Juin, mois végétal et aussi du marasquin aux truffes
Il n'en est point de Monsieur Bouscarat comme de ces vulgaires Artistes, à qui un succès obtenu par hasard, une honorable mention accordée dans cet Almanach, à qui un heureux coup d'essai dans quelques parties du grand art alimentaire, suffit; et qui, se reposant sur ce premier avantage, cessent de travailler pour en mériter de nouveaux.
Tous les gourmands, gourmets, gastronomes et gastrophiles le
savent : récoltées à partir du mois de novembre, c’est en janvier qu’elles
sont les meilleures. Cette saisonnalité truffaldienne a fait germer dans
l’esprit de La Reynière un de ces aphorismes dont il a le secret :
On ne mange de
truffes que pendant quatre mois de l’année, et l’on en passe huit à les
regretter.
Et que dire d'une poularde truffée, par exemple, (même si un
Poulet de Bresse aux morilles, c’est pas mal non plus) ?

» **CONSIGNE**: Poursuivez le texte sur les truffes et la gourmandise après sa dernière phrase.

Relevés de position des mots et des éléments
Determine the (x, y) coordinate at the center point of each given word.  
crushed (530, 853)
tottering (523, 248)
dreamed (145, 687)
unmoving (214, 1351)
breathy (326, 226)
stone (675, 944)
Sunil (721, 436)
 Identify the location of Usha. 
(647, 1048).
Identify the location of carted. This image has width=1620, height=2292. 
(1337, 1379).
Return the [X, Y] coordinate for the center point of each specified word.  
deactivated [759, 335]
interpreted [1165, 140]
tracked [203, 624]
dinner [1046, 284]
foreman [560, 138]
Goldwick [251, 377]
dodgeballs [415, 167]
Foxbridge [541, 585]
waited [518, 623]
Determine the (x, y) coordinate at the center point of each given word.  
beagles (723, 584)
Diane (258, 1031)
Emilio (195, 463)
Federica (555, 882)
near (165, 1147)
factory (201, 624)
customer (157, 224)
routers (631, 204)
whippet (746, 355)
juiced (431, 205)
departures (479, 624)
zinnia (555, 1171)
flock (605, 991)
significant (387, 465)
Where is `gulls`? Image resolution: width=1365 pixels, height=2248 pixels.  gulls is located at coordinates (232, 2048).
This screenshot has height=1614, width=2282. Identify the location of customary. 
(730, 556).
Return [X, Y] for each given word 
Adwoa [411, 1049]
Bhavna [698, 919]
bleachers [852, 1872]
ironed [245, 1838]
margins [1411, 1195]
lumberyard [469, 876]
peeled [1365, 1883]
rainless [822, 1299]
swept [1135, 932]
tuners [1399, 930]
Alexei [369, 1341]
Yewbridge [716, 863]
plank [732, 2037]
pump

» **RÉPONSE PROPOSÉE**:
De toutes les manières de manger les volailles, la plus
succulente, la plus recherchée et la plus honorable, c’est de la manger aux
truffes : le parfum de la truffe donne à la viande un goût merveilleux, et
lui communique une vertu vivifiante ; elle inspire au Gourmand une énergie
extraordinaire ; et fût-il de l’appétit le plus vulgaire, elle en fait un
Milon de Crotone*.
* Célèbre athlète athénien
(VIème siècle avant JC), réputé pour sa voracité.
Alors, en ce joli mois de juin, mois végétal s’il en est, serions privés de
truffes ? Que non, mais d’un genre un peu spécial :
Ce que l'on avait jusqu'ici jugé impossible, un
distillateur de Clermont-Ferrand*, non seulement l'a entrepris, mais l'a fait
avec succès. La liqueur, qu'après un grand nombre d'essais, il est parvenu à
composer, est non seulement très singulière, mais elle est encore excellente.
Il a su marier le goût de la Truffe avec celui du Marasquin, de manière ce que
tous deux se font également sentir sans que l'un absorbe l'autre. On croit
manger des Truffes en buvant du Marasquin, en sorte que l'effet de cette
liqueur est de vous transporter en un clin-d'œil de l'entremets au dessert, et
de vous reporter du dessert à l'entremets.
* Les plus érudits de
nos lecteurs, surtout s'ils sont Clermontois, auront reconnu sans peine
M.Bouscarat, qui vendait son Marasquin 8 francs la bouteille.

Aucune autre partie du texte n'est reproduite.